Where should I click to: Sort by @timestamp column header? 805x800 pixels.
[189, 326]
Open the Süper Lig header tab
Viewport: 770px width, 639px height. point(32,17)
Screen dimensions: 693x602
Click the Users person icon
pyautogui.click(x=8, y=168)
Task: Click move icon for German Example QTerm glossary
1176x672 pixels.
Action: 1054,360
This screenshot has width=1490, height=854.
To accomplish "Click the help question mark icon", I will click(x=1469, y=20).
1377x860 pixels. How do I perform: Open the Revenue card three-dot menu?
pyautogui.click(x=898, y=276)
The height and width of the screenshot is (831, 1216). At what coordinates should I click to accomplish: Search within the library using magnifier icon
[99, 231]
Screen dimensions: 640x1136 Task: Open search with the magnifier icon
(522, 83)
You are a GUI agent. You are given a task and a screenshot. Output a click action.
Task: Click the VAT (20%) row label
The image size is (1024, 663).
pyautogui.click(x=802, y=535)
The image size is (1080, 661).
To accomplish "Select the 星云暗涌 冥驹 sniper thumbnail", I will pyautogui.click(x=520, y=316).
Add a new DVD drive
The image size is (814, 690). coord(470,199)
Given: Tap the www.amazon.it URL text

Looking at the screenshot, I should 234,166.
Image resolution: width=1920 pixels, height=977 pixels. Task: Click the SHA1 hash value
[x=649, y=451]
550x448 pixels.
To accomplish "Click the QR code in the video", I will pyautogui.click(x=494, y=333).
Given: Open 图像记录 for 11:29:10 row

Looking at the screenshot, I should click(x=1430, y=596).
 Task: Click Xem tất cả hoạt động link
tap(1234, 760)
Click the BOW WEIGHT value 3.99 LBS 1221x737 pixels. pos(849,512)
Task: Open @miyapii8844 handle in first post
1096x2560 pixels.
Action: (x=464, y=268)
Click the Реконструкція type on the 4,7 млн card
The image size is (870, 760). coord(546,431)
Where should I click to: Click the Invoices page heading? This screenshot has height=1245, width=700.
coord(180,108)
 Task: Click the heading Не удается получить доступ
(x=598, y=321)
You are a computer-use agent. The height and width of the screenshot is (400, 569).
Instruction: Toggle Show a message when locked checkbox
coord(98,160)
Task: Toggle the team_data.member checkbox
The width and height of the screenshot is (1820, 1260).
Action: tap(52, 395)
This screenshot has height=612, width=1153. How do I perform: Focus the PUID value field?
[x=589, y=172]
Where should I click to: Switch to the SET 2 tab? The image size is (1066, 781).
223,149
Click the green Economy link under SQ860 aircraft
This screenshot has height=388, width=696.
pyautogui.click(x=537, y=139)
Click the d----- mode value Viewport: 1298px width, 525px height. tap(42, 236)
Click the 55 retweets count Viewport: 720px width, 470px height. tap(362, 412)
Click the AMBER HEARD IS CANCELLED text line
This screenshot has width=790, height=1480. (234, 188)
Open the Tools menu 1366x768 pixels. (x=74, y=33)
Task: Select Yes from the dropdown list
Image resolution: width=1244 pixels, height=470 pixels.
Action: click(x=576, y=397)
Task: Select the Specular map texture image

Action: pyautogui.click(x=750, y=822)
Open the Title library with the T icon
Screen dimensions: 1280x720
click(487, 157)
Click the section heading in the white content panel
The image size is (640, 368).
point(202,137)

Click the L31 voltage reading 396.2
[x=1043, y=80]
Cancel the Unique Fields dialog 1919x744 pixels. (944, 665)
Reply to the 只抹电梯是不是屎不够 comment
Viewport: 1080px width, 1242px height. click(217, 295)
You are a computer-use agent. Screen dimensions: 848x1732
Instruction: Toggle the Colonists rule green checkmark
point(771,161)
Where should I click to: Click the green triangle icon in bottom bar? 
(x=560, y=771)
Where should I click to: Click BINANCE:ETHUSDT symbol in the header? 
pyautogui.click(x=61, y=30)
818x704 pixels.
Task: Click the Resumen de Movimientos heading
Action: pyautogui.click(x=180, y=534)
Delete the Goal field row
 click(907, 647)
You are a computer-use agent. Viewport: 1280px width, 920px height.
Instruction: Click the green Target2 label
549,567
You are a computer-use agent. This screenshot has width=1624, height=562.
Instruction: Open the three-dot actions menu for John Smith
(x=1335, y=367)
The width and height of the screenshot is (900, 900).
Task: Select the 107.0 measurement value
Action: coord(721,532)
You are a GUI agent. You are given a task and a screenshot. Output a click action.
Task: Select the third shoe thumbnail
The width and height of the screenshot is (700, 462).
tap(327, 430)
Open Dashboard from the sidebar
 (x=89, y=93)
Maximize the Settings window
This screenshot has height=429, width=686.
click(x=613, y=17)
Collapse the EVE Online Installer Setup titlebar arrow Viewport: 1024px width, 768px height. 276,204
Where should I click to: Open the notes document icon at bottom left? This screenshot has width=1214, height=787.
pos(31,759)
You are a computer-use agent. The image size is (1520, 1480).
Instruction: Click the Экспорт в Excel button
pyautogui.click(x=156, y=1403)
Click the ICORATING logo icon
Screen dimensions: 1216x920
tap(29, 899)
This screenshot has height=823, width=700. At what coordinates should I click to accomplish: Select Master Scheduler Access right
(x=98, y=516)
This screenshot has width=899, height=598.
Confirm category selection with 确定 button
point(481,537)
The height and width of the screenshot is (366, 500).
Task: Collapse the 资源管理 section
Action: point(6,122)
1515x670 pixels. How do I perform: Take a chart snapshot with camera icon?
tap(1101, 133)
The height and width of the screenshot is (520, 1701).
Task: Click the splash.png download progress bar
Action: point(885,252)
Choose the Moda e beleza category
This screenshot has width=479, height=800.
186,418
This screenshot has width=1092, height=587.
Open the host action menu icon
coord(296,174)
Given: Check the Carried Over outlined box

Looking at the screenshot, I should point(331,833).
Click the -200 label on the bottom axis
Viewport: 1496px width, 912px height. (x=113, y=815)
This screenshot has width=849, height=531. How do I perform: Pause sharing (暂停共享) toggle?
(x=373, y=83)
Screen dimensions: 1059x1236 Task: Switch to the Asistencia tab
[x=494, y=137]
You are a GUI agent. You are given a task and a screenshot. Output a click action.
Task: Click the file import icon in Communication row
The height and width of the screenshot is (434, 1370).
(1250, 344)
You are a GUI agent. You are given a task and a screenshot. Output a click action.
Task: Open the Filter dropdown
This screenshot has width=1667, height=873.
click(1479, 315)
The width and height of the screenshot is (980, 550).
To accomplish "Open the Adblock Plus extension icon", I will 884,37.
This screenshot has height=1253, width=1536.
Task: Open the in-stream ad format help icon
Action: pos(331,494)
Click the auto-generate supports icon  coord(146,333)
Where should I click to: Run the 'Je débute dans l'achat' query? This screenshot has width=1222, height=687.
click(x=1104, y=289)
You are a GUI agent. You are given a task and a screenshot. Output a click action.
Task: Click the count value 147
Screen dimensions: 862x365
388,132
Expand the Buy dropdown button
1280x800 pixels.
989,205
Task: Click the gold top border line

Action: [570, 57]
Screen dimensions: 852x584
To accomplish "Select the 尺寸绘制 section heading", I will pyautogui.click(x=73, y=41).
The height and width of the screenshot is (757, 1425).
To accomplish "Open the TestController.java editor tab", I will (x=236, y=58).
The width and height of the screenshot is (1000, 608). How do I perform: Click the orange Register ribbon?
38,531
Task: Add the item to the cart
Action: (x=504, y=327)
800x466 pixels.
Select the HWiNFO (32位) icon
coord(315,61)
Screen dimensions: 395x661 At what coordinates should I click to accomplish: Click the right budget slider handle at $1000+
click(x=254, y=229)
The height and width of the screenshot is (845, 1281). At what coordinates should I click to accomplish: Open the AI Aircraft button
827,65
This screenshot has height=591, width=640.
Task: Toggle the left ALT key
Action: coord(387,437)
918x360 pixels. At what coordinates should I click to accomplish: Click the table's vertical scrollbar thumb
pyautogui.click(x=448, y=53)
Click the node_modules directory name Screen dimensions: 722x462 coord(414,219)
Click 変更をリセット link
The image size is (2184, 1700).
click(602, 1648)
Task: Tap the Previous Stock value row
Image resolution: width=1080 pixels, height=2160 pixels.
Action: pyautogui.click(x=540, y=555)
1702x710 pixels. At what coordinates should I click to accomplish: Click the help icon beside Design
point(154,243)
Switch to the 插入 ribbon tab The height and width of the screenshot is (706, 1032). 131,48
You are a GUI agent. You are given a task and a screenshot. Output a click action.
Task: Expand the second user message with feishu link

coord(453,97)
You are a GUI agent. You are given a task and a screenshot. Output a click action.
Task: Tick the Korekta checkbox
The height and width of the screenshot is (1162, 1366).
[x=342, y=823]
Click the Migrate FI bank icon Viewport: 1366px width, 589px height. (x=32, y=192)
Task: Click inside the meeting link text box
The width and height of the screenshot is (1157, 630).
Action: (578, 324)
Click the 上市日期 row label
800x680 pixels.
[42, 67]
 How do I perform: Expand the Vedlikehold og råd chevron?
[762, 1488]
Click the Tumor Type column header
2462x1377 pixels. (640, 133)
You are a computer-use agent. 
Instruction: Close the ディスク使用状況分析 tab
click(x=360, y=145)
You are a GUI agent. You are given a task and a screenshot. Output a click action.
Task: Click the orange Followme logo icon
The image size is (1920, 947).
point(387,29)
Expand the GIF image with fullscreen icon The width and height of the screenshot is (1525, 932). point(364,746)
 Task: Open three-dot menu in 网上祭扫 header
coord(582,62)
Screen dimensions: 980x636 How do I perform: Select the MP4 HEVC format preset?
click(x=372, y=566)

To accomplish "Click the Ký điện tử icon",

■ Requirement
Show every line of the material that includes the string "computer".

■ Answer space
You are a computer-use agent. The height and width of the screenshot is (400, 569).
You are a computer-use agent. Screen dimensions: 848x1732
You are a computer-use agent. Viewport: 1280px width, 920px height.
You are a computer-use agent. This screenshot has width=1624, height=562.
You are a computer-use agent. The image size is (1520, 1480).
You are a computer-use agent. 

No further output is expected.